- DIRECTIONS
Your job is to print, exactly, the lines in the data below from the line with "Image resolution: width=784" through the line with "The width and", both included, and to omit any picture.

- SOURCE DATA

---

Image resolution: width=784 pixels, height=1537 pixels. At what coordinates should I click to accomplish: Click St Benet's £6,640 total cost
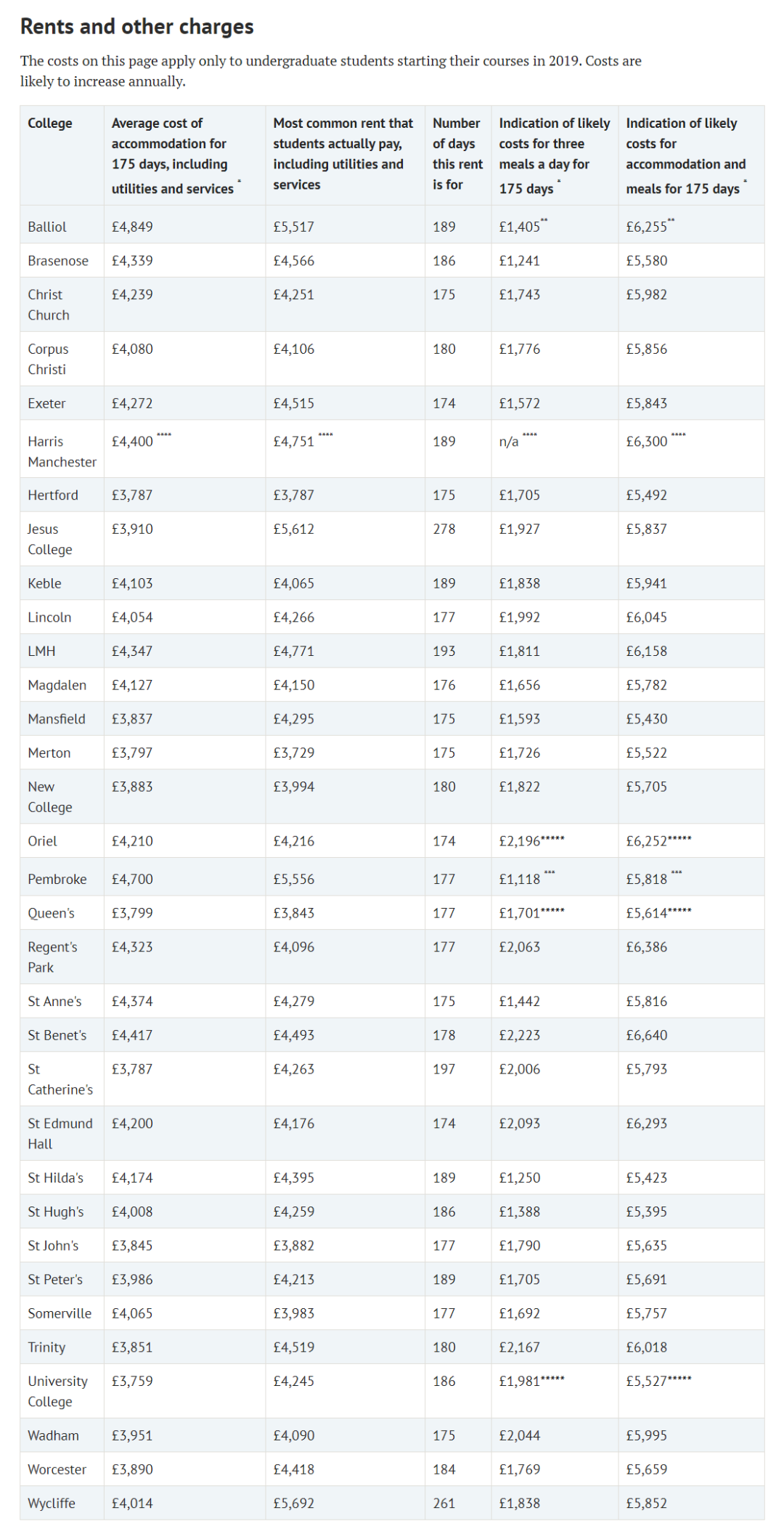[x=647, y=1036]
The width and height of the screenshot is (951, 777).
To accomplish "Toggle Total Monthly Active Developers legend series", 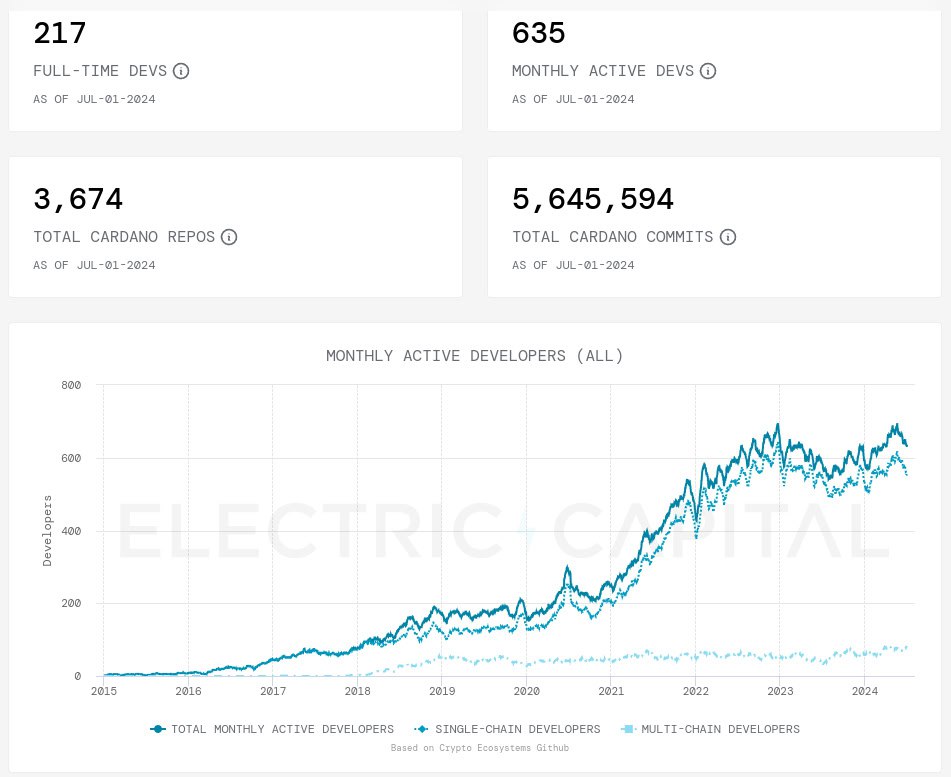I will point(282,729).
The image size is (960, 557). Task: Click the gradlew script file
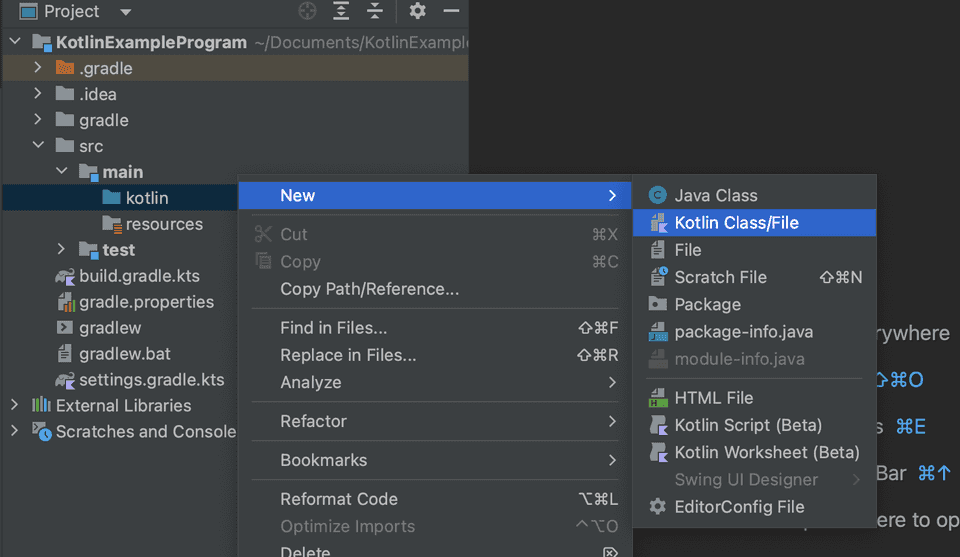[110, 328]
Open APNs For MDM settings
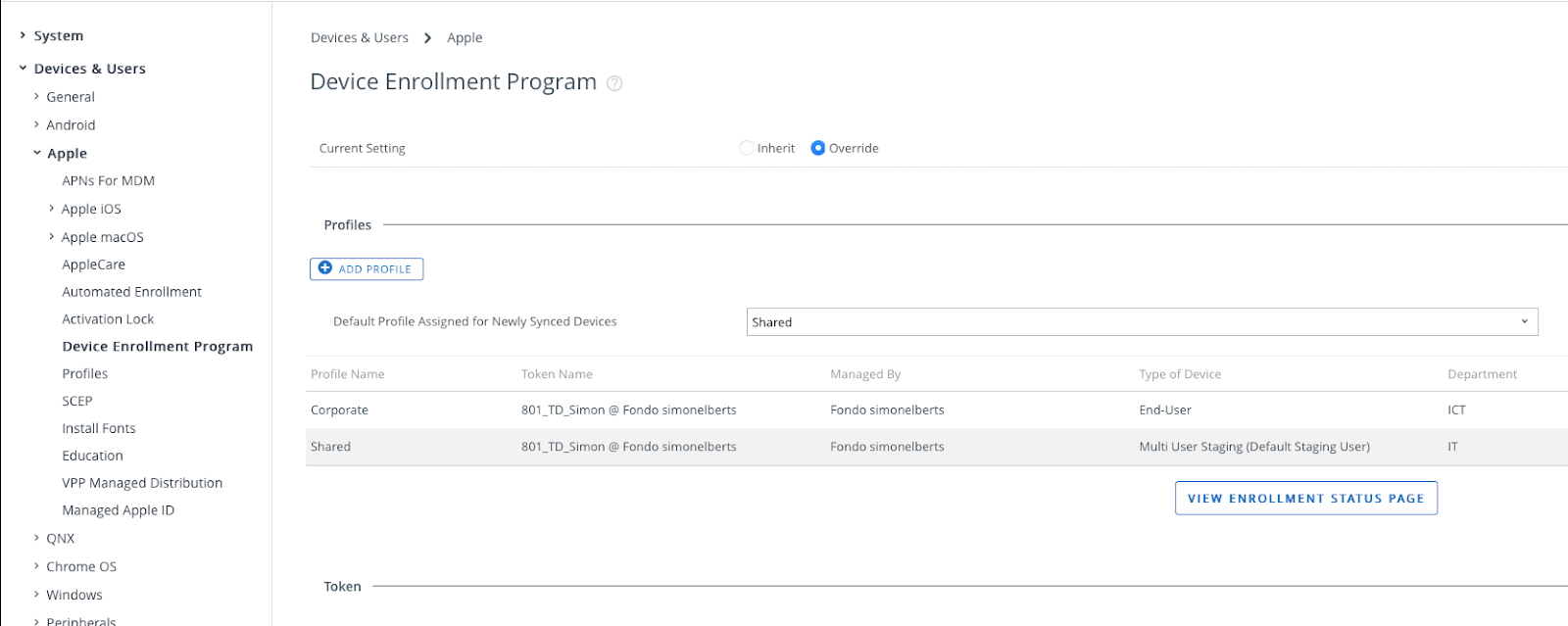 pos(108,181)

---

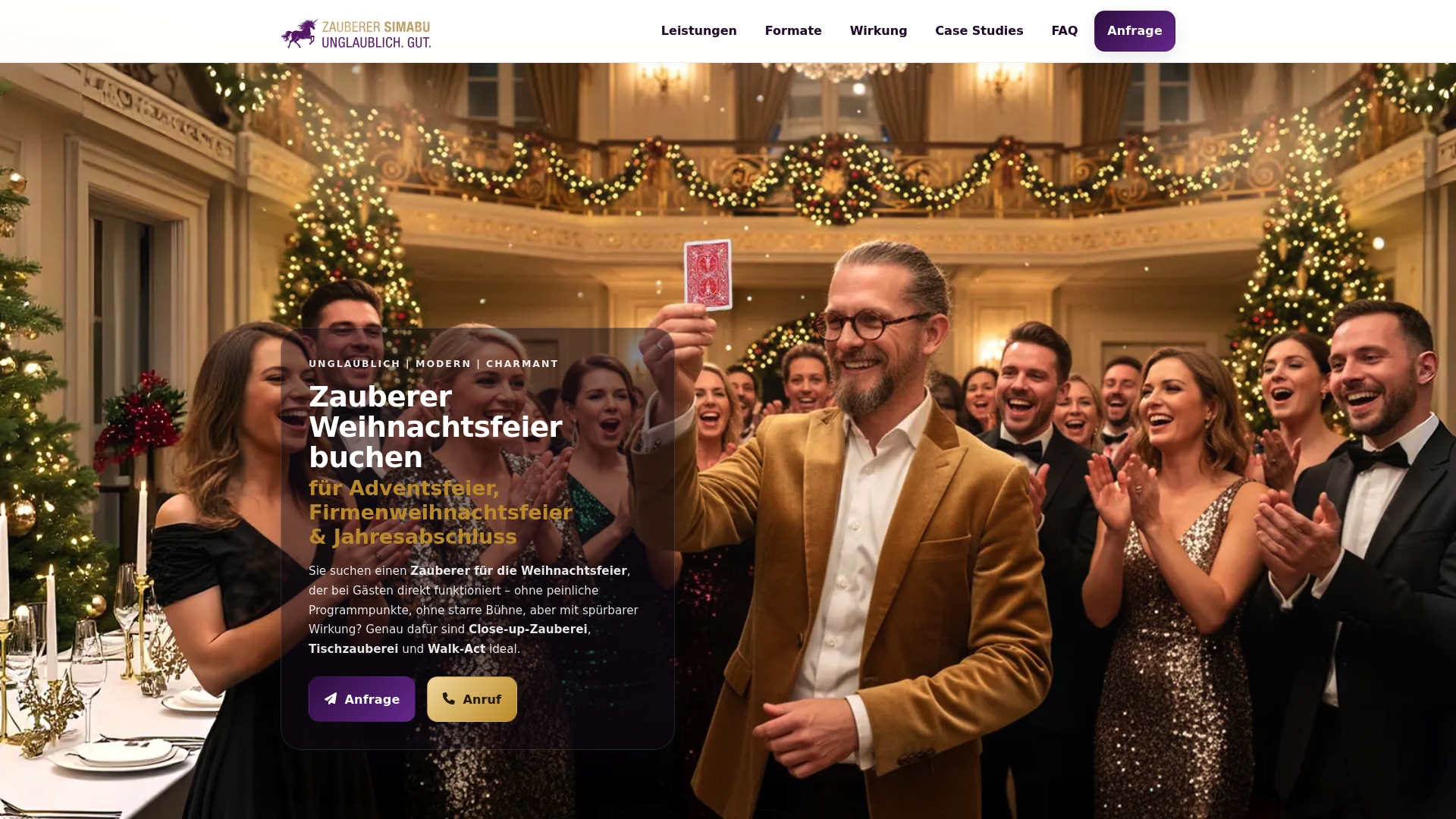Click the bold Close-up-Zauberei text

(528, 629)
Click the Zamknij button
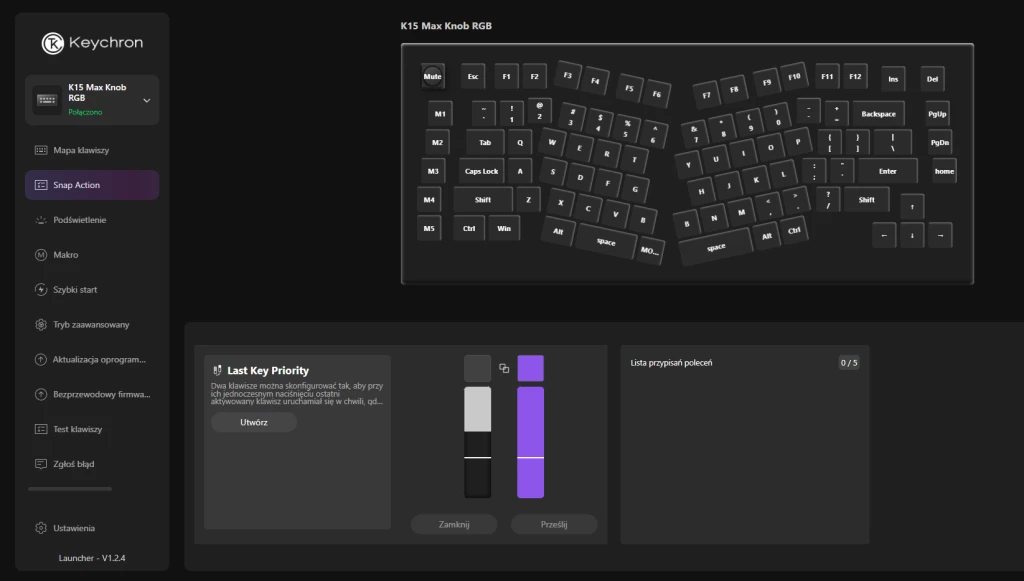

---

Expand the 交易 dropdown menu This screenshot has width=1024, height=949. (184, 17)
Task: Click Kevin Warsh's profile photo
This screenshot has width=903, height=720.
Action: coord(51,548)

---

- TASK SOLUTION
Image resolution: width=784 pixels, height=1537 pixels. At what coordinates should I click to accomplish: Click St Benet's £6,640 total cost
[x=647, y=1036]
The width and height of the screenshot is (951, 777).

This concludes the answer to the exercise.